Le résultat fut que la comtesse de Derby eut un très vif mouvement de colère contre elle-même et qu’elle embrassa la belle fille avec un redoublement de tendresse.

— Je connais toute votre bonté, chère lady, reprit Susannah qui rougit encore et se troubla ; — je viens donc vous demander un asile. En outre…

— En outre ?… répéta doucement la comtesse.

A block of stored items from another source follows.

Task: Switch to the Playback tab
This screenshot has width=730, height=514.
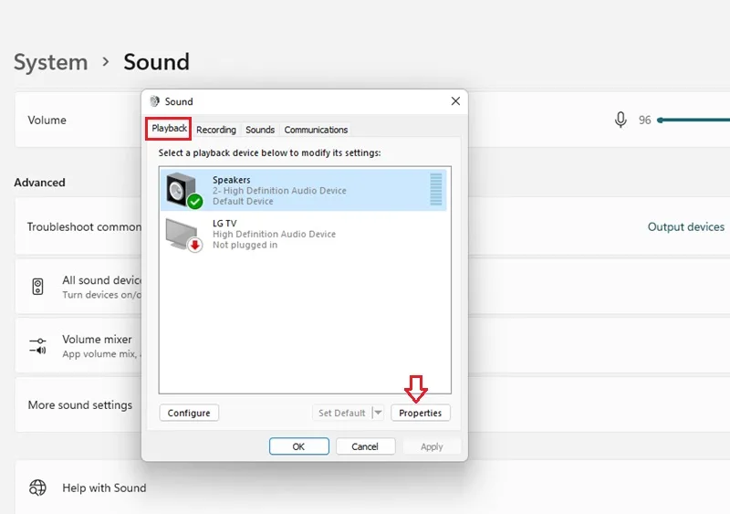Action: click(x=169, y=128)
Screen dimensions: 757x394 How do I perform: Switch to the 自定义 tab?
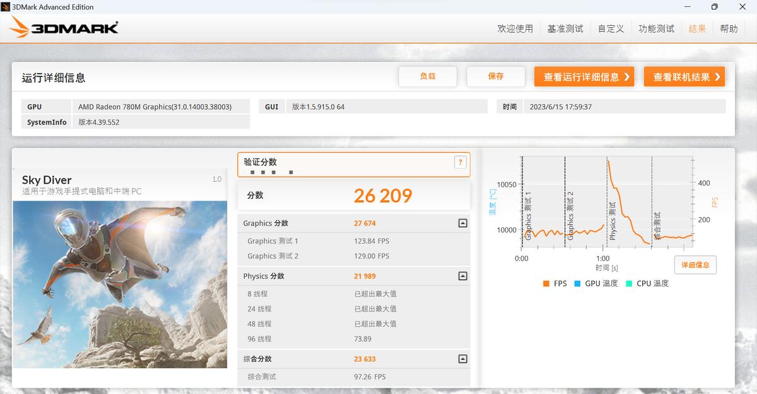click(610, 28)
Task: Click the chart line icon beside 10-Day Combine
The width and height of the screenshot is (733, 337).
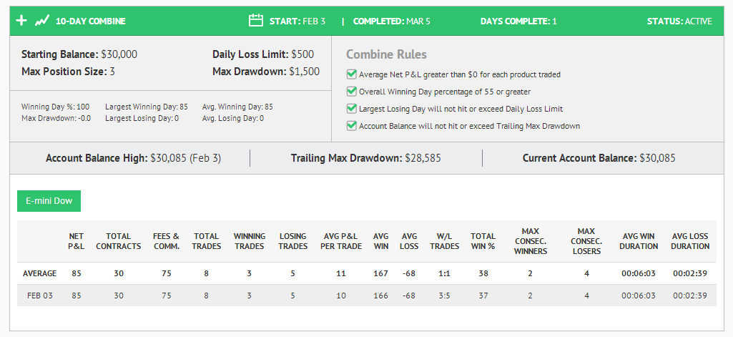Action: 42,21
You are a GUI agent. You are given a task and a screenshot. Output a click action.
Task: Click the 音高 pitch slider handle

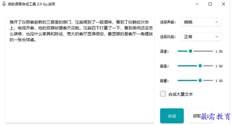pos(200,66)
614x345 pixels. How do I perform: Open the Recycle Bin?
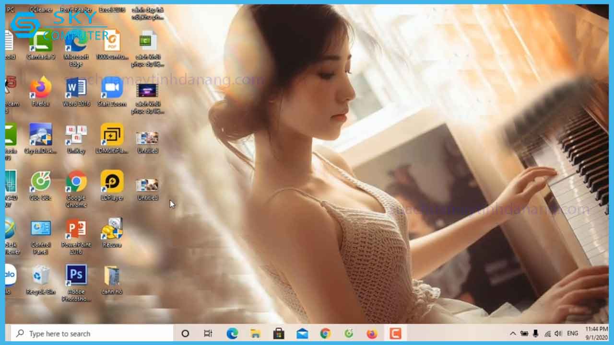41,276
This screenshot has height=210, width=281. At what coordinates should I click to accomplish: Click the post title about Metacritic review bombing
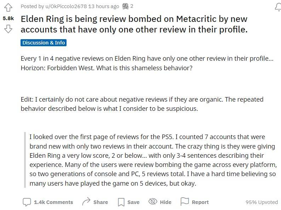coord(134,24)
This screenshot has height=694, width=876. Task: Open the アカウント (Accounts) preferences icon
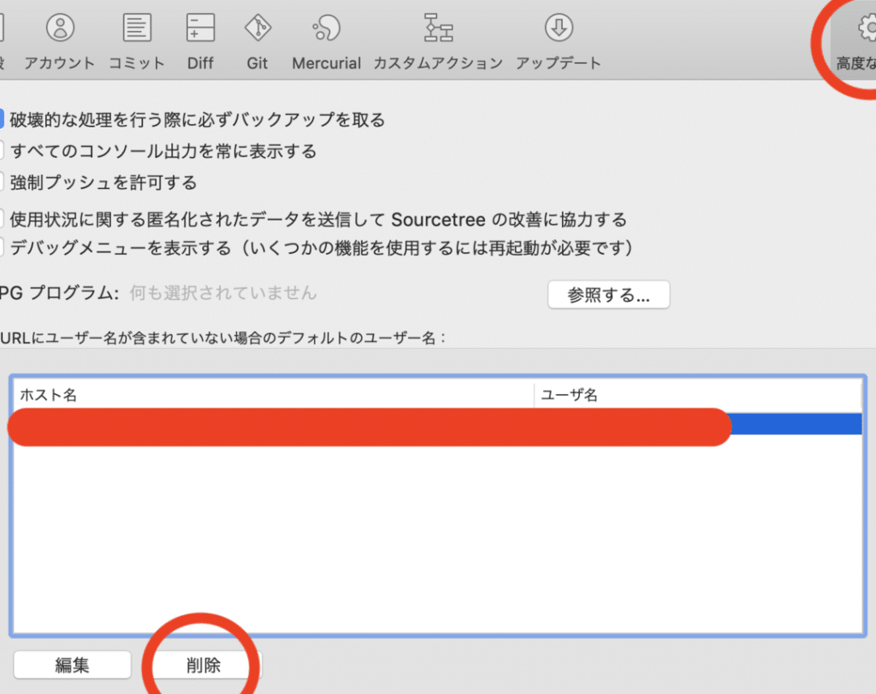(x=59, y=28)
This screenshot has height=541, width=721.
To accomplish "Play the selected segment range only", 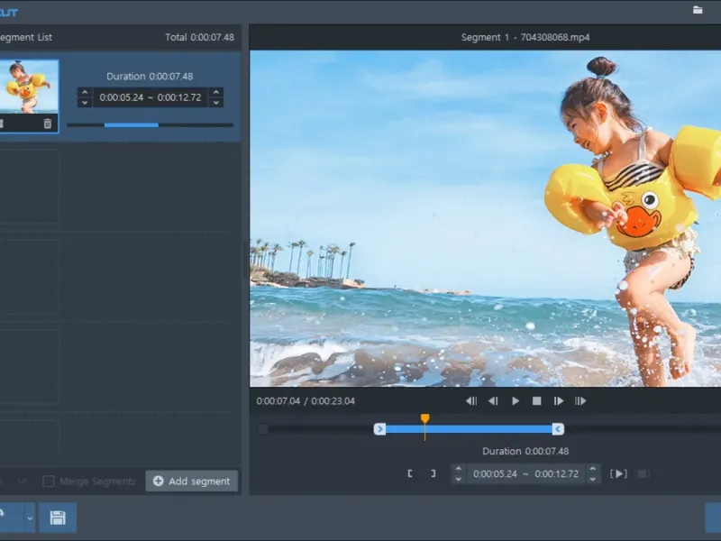I will click(x=618, y=473).
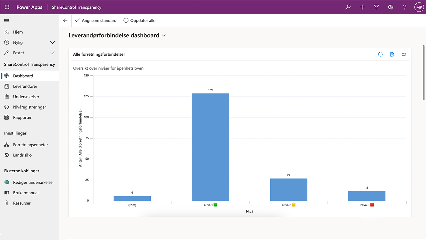The image size is (426, 240).
Task: Open the Leverandører section
Action: pyautogui.click(x=25, y=86)
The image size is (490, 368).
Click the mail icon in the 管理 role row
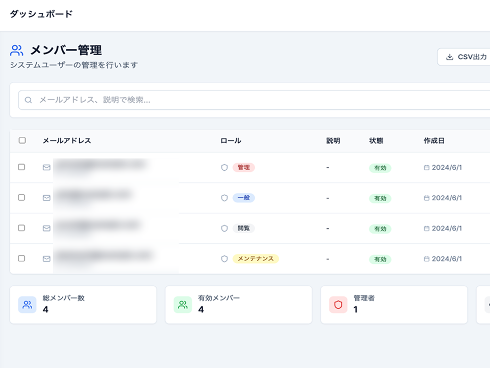[x=46, y=167]
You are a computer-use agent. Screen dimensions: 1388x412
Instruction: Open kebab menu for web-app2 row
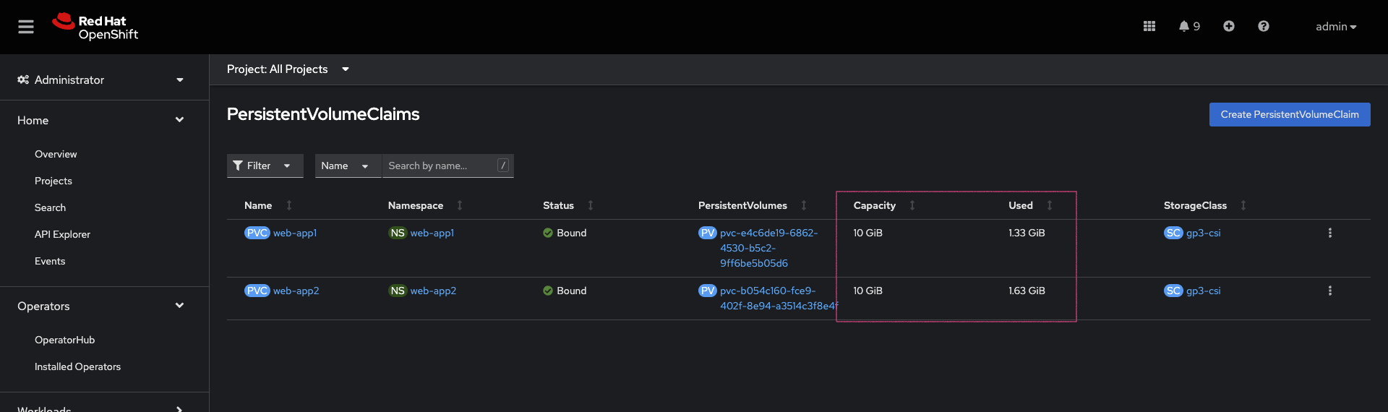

— Il y a deux jours que je n’ai vu M. de Lancester, acheva la belle fille en relevant la tête comme pour protester contre sa rougeur.

Lady Ophelia se leva vivement et sans trop d’effort pour prendre une sonnette d’or qui se trouvait hors de sa portée.

— Voyez, Susannah, dit-elle gaîment, vous m’avez guérie… Joan, ajouta-t-elle en s’adressant à sa femme de chambre, qui se présentait à l’appel de la sonnette, apportez-moi ce qu’il faut pour écrire.

Joan mit sur le lit un élégant et léger pupitre de marocain. La comtesse trempa sa plume dans l’encre.

— Il faut lui faire une surprise chère belle, dit-elle tout bas. Je ne veux point lui dire que vous êtes ici, et demain, quand il se présentera…

— Non, oh ! non, Ophely, interrompit Susannah ; — dites-lui que je suis avec vous… Une nuit est bien longue et il doit me croire entourée de périls…

— Comme vous prononcez ce mot, Susannah !… Des périls !… mais il y a des périls de toute sorte… Je vais dire à M. de Lancester que vous êtes à l’abri sous mon aile.

Sa plume courut le long de trois ou quatre lignes sur le papier.

— Joan, reprit-elle en fermant la lettre, il faut que Tom porte sur-le-champ ce billet dans Cliffort-Street, à l’Honorable Brian de Lancester, et qu’il me rende la réponse tout de suite. Je l’attends.

Joan sortit. — La belle fille adressa à son amie un regard de reconnaissance.

Puis l’entretien continua. La comtesse se sentait réellement soulagée. Il ne faut souvent que le son d’une voix aimée pour dissiper ces lourdes vapeurs que condensent autour de l’âme la solitude et l’abandon.

Susannah regardait bien souvent l’aiguille de la pendule.

Et chaque fois qu’il en était ainsi, lady Ophelia souriait avec mélancolie, parce qu’elle avait souvenir sans doute de bien des regards d’impatience et d’espoir, jetés par elle sur cette même pendule, dans des circonstances pareilles.

Enfin, Joan reparut au seuil. Elle avait une lettre à la main.

— Donnez, donnez dit la comtesse.

Susannah était pâle d’émotion.

Joan tendit la lettre à sa maîtresse qui la reconnut pour celle qu’elle venait d’écrire à l’instant et qui n’avait point été décachetée.

— Que signifie cela ? demanda-t-elle.

— S’il plaît à Votre Seigneurie, répondit Joan, l’Honorable Brian de Lancester est absent de sa maison depuis trois jours et n’a point donné depuis lors de ses nouvelles.

Susannah chancela et s’appuya tremblante au dos du lit de jour.